I finetuned three models for this project:

Based on BERT
Based on BioBERT
Based on SciBERT <-- this one seems to perform the best, though the differences are small

Requirements

python3
pip3 install -r requirements.txt

Usage

Below are three example scenarios for using this project.

Train a new model and evaluate

python run_ner.py --data_dir=data/bio --bert_model=bert-base-cased --output_dir=out_base --max_seq_length=64 --do_train --num_train_epochs 5 --do_eval --warmup_proportion=0.1

This example uses the bert-base-cased model that is hosted by Huggingface, which will be downloaded automatically if neccessary.
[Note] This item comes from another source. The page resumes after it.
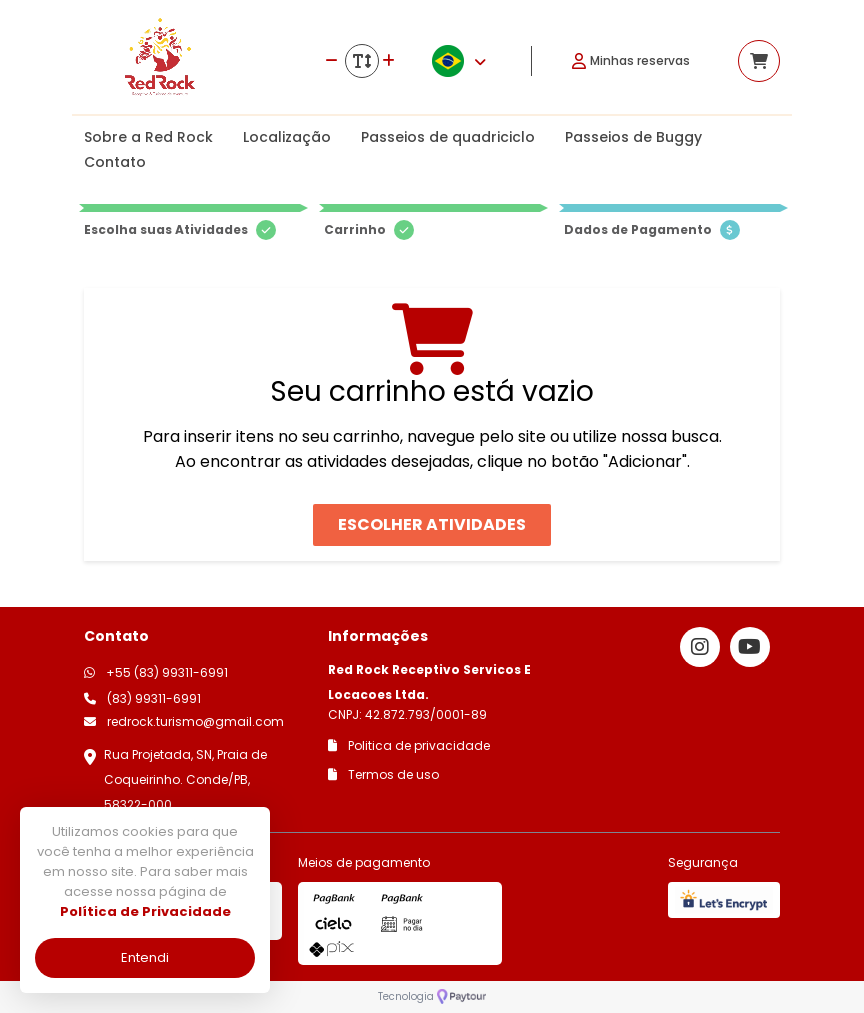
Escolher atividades (432, 524)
You can also use a local model by supplying a path to the --bert_model argument.

Run leave-one-out evaluation

python run_ner.py --data_dir=data/bio --bert_model=bert-base-cased --max_seq_length=64 --do_leave_one_out --num_train_epochs 5 --do_eval --warmup_proportion=0.1 --output_dir=out_leave_one_out

Use a finetuned model on new data

python run_ner.py --data_dir=data/new_data --bert_model=./path/to/model --task_name=ner --output_dir=out_results --max_seq_length=64 --do_eval --train_ratio=0

Note the --train_ratio=0, meaning none of the data files will be kept separate for training, and evaluation is run on all files.